Figure 1. Intracellular and extracellular amastigotes of Leishmania infantum in a splenic smear (Image credit: Dr. G. Baneth)

Treatment

Allopurinol (10 mg/kg q12h) is usually effective in alleviating clinical signs of L. infantum infection in cats. Relapses may occur as in dogs.
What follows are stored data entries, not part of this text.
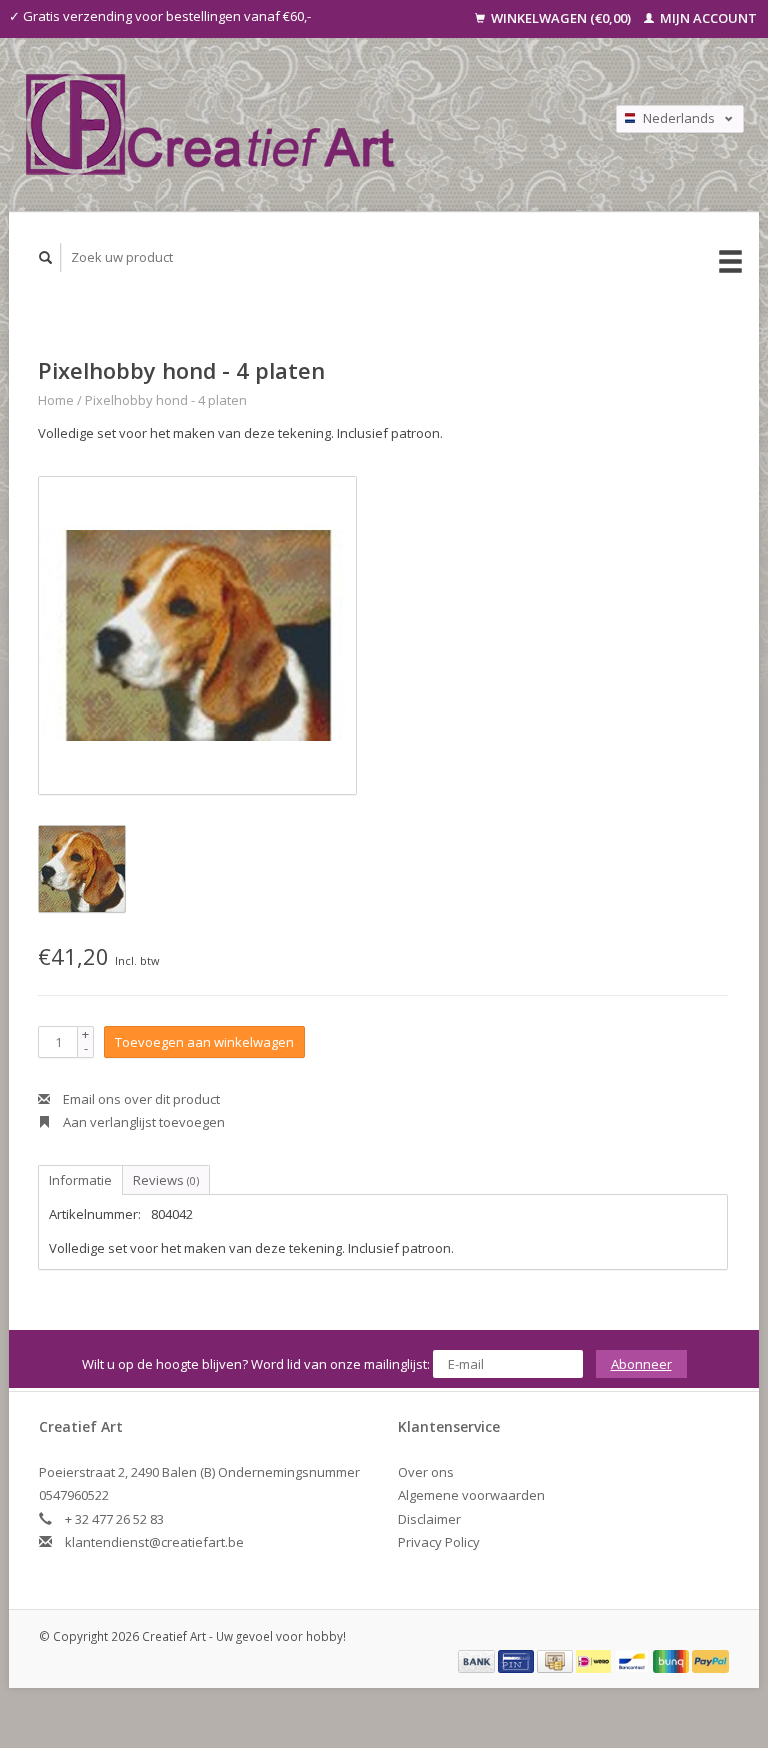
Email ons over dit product (140, 1099)
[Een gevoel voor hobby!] (284, 124)
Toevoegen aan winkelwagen (204, 1042)
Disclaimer (429, 1519)
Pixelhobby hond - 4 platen (166, 400)
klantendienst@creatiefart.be (154, 1542)
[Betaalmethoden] (478, 1660)
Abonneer (641, 1364)
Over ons (426, 1472)
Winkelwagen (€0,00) (561, 18)
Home (56, 400)
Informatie (80, 1180)
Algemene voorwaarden (471, 1495)
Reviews (166, 1180)
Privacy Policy (439, 1542)
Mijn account (707, 18)
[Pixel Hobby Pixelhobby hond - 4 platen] (197, 635)
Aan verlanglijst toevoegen (142, 1122)
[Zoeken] (46, 257)
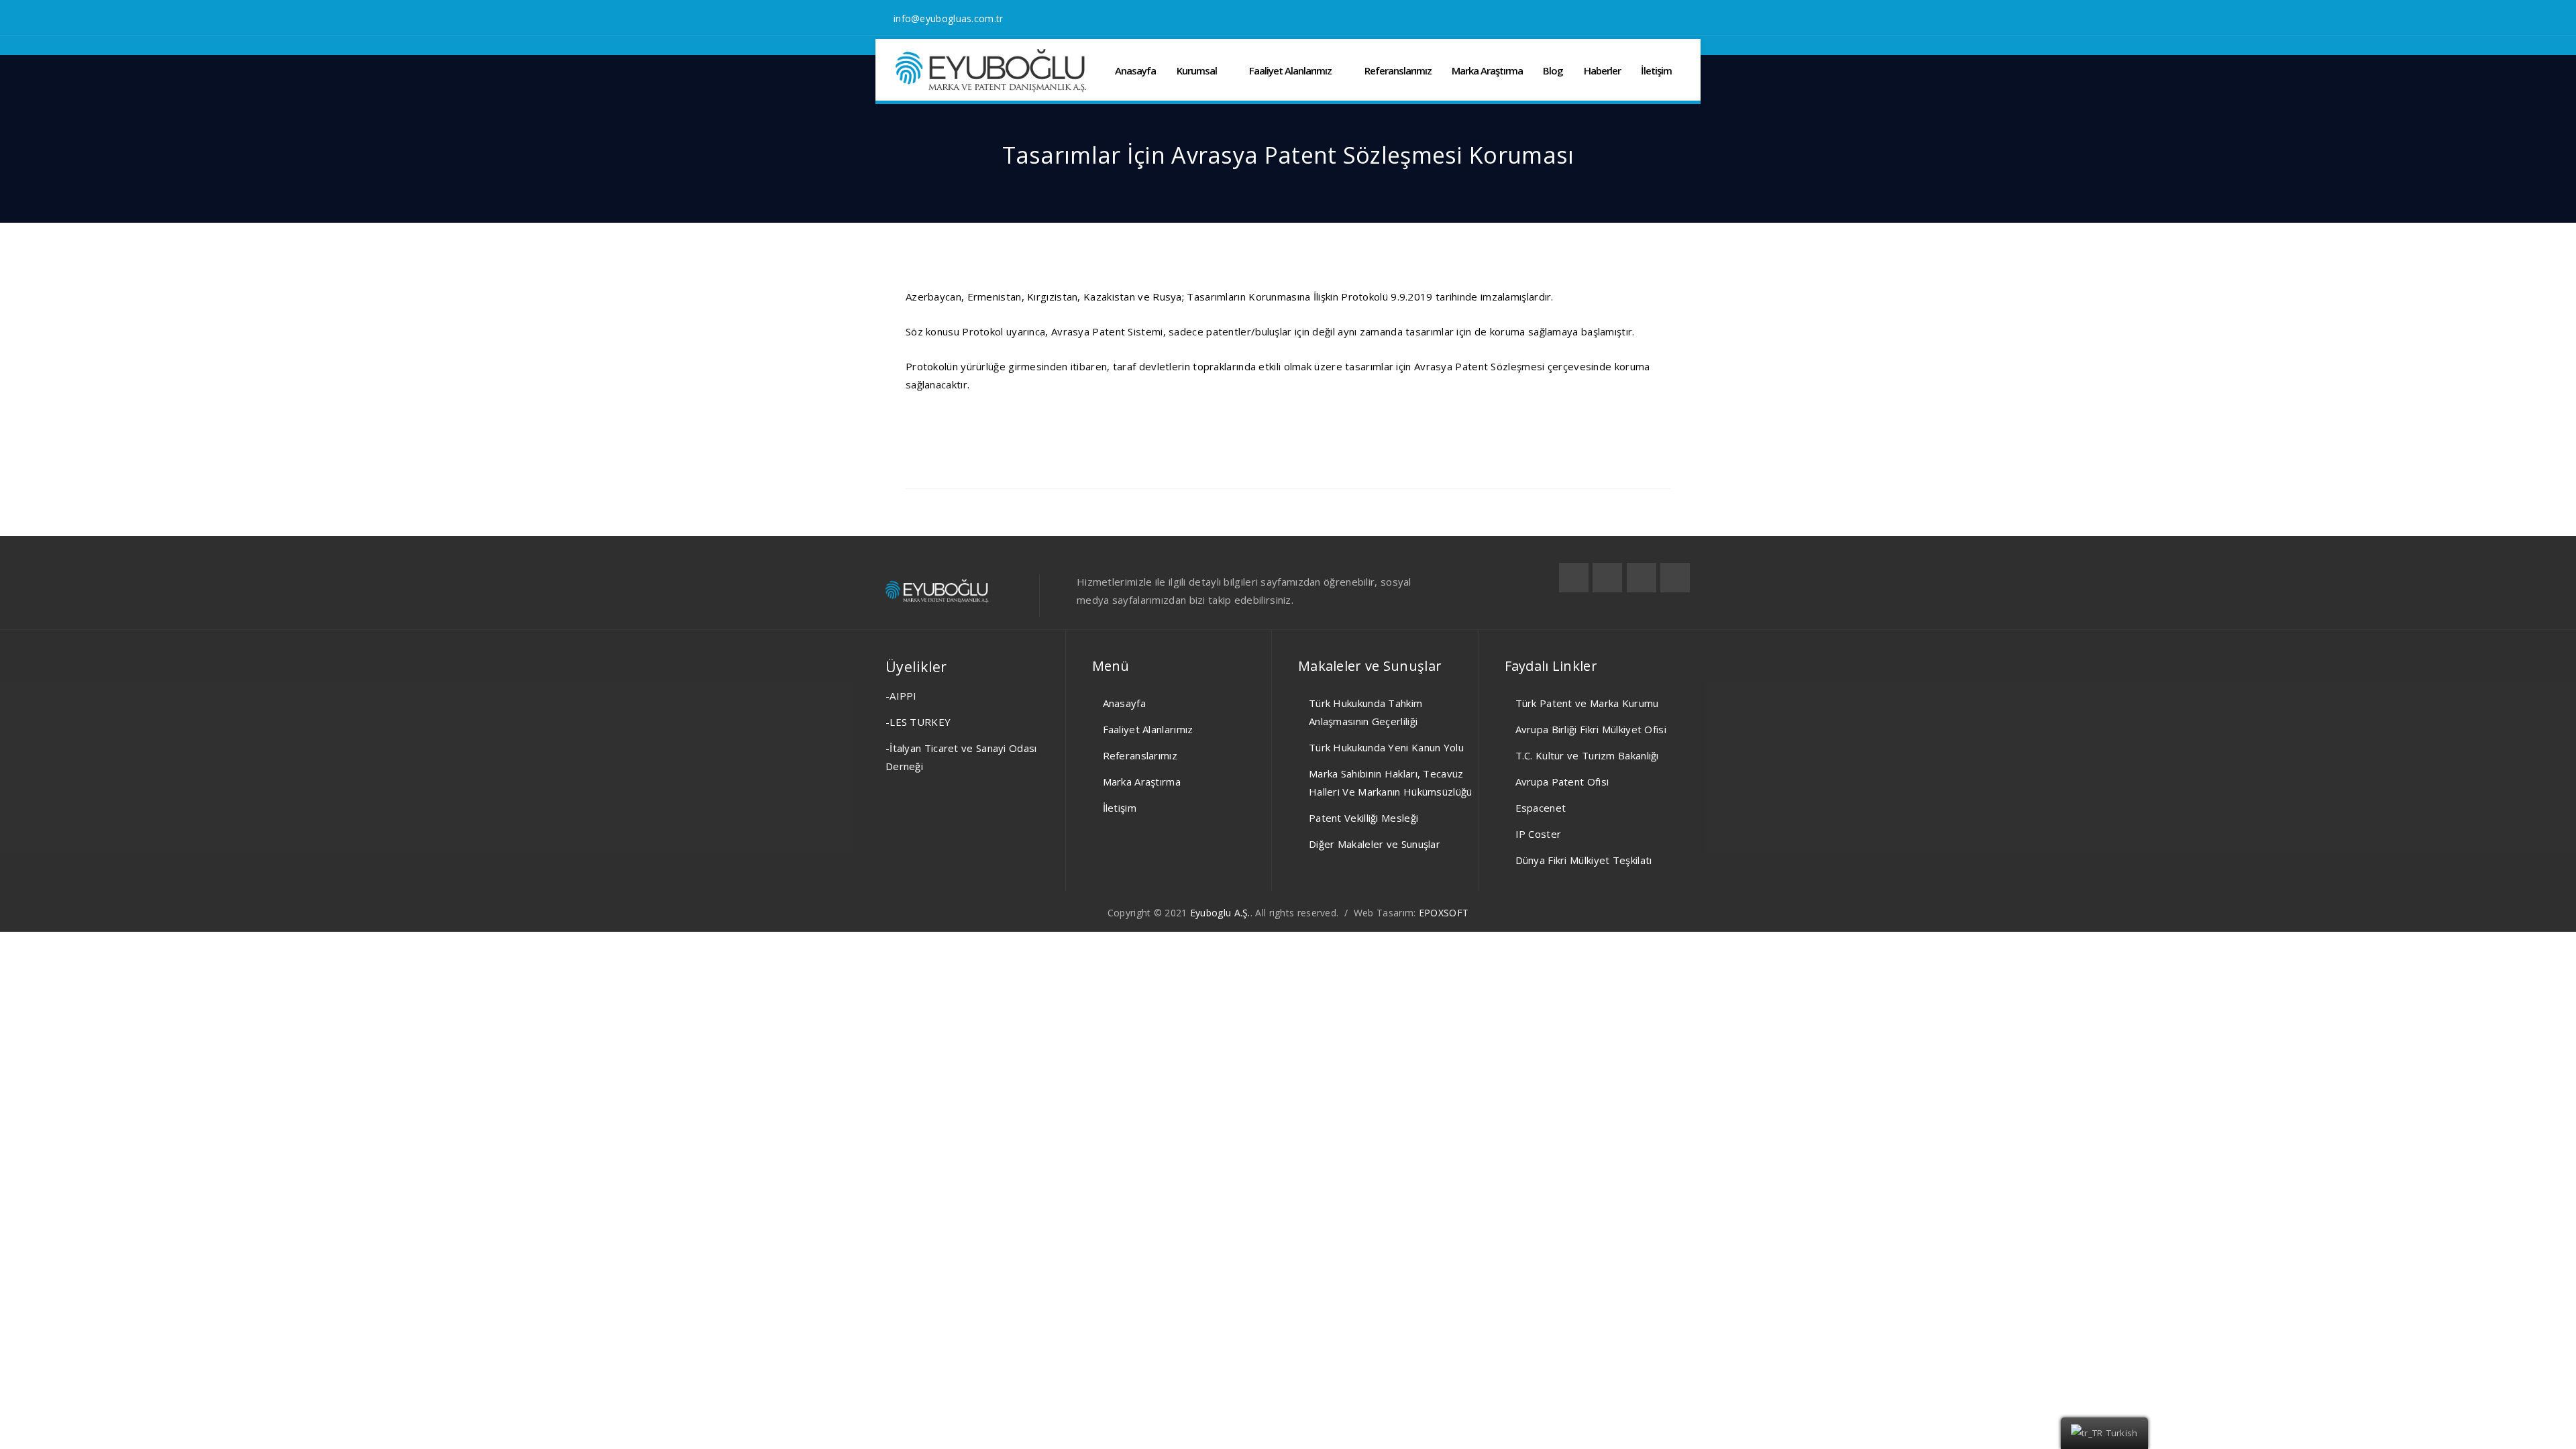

Meglumine antimoniate (5-50 mg/kg or 375 mg/cat q24h SC or IM under different protocols) has produced a good clinical response in some cases and it is recommended to use it combined with allopurinol [1].

Prevention and Control

The risk of L. infantum infection in cats can be reduced by applying a 10% imidacloprid plus 4.5% flumethrin collar [3]. Importantly, while flumethrin is safe for cats, other pyrethroid-based products should not be applied to cats, due to their natural sensitivity to this class of insecticide.

Public health considerations

All Leishmania spp. reported in cats are zoonotic, but the cat’s role as a potential reservoir host of these parasites is unclear.

References

[1] Pennisi MG, Hartmann K, Lloret A, Addie D, Belák S, Boucraut-Baralon C, Egberink H, Frymus T, Gruffydd-Jones T, Hosie MJ, Lutz H, Marsilio F, Möstl K, Radford AD, Thiry E, Truyen U, Horzinek MC. Leishmaniosis in cats: ABCD guidelines on prevention and management. J Feline Med Surg. 2013;15:638-642.

[2] Pennisi MG, Cardoso L, Baneth G, Bourdeau P, Koutinas A, Miró G, Oliva G, Solano-Gallego L. LeishVet update and recommendations on feline leishmaniosis. Parasit Vectors. 2015;8:302.

[3] Brianti E, Falsone L, Napoli E, Gaglio G, Giannetto S, Pennisi MG, Priolo V, Latrofa MS, Tarallo VD, Solari Basano F, Nazzari R, Deuster K, Pollmeier M, Gulotta L, Colella V, Dantas-Torres F, Capelli G, Otranto D. Prevention of feline leishmaniosis with an imidacloprid 10%/ flumethrin 4.5% polymer matrix collar. Parasit Vectors. 2017;10:334.